Requirement:
Starting with the line containing "Where should I" and going on through the end of the listing, update the text by replacing "handle" with "username", leaving everything else unchanged. Give back only those lines, and leave the pictures out.
════════
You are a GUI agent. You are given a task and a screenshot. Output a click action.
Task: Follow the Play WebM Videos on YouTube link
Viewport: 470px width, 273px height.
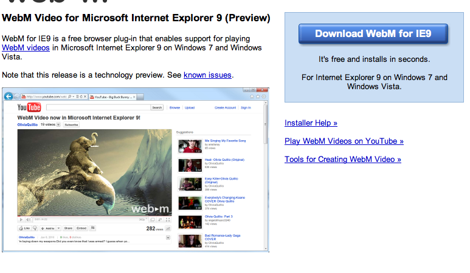coord(344,141)
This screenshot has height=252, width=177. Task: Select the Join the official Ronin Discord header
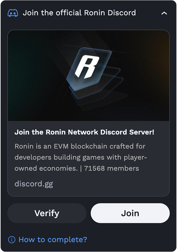[79, 13]
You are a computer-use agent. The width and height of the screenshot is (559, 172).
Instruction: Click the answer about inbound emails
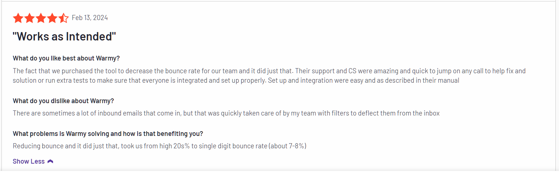click(x=226, y=113)
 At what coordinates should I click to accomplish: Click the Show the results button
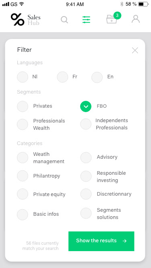click(101, 241)
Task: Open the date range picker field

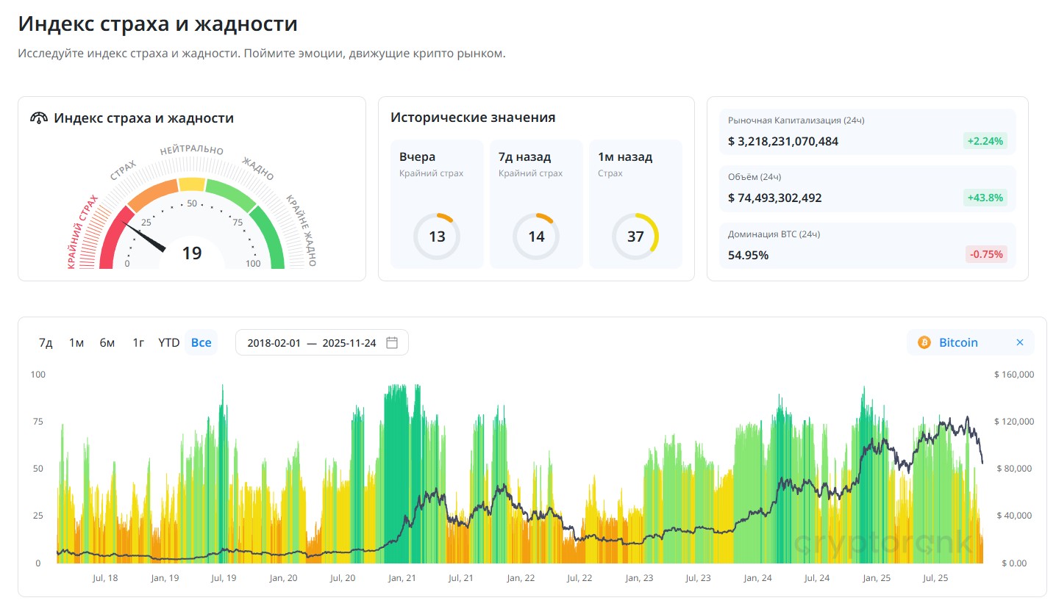Action: click(313, 342)
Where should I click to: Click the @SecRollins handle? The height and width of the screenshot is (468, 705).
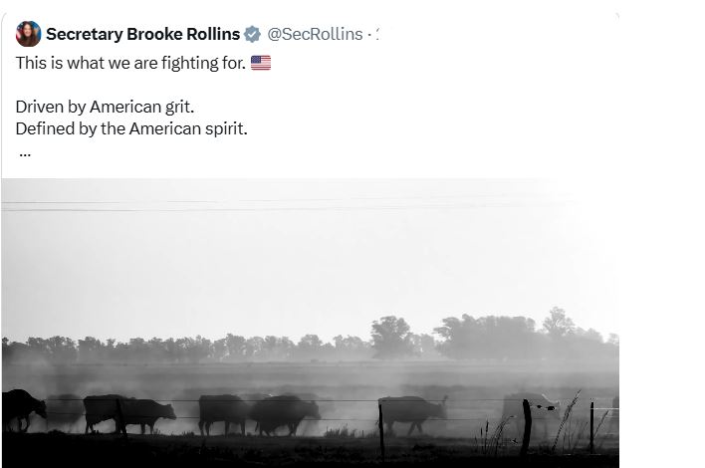tap(315, 34)
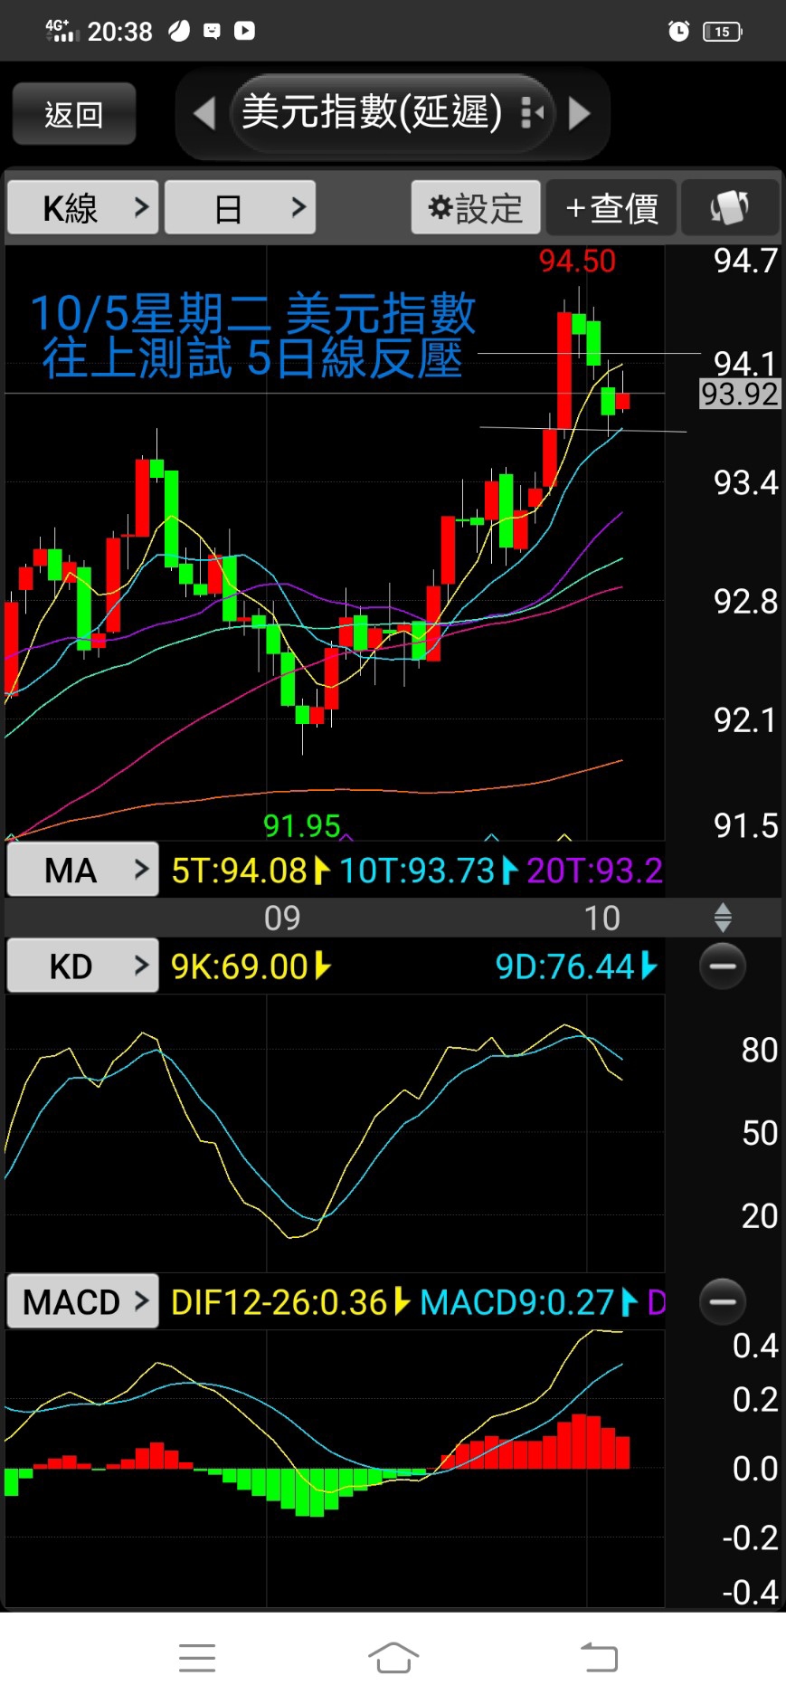Tap the 93.92 current price label
Screen dimensions: 786x1704
[739, 395]
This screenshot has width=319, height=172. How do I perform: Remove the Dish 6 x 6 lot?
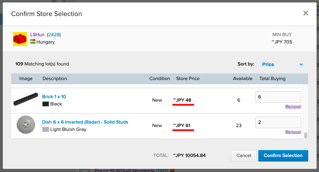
════════
Solution for this task:
Where should I click to: Click the @SecRollins username? The height and width of the screenshot is (468, 705).
tap(315, 34)
Tap the 93.92 current price label
Screen dimensions: 786x1704
[739, 395]
This screenshot has width=319, height=172. How do I perform: Remove the Dish 6 x 6 lot?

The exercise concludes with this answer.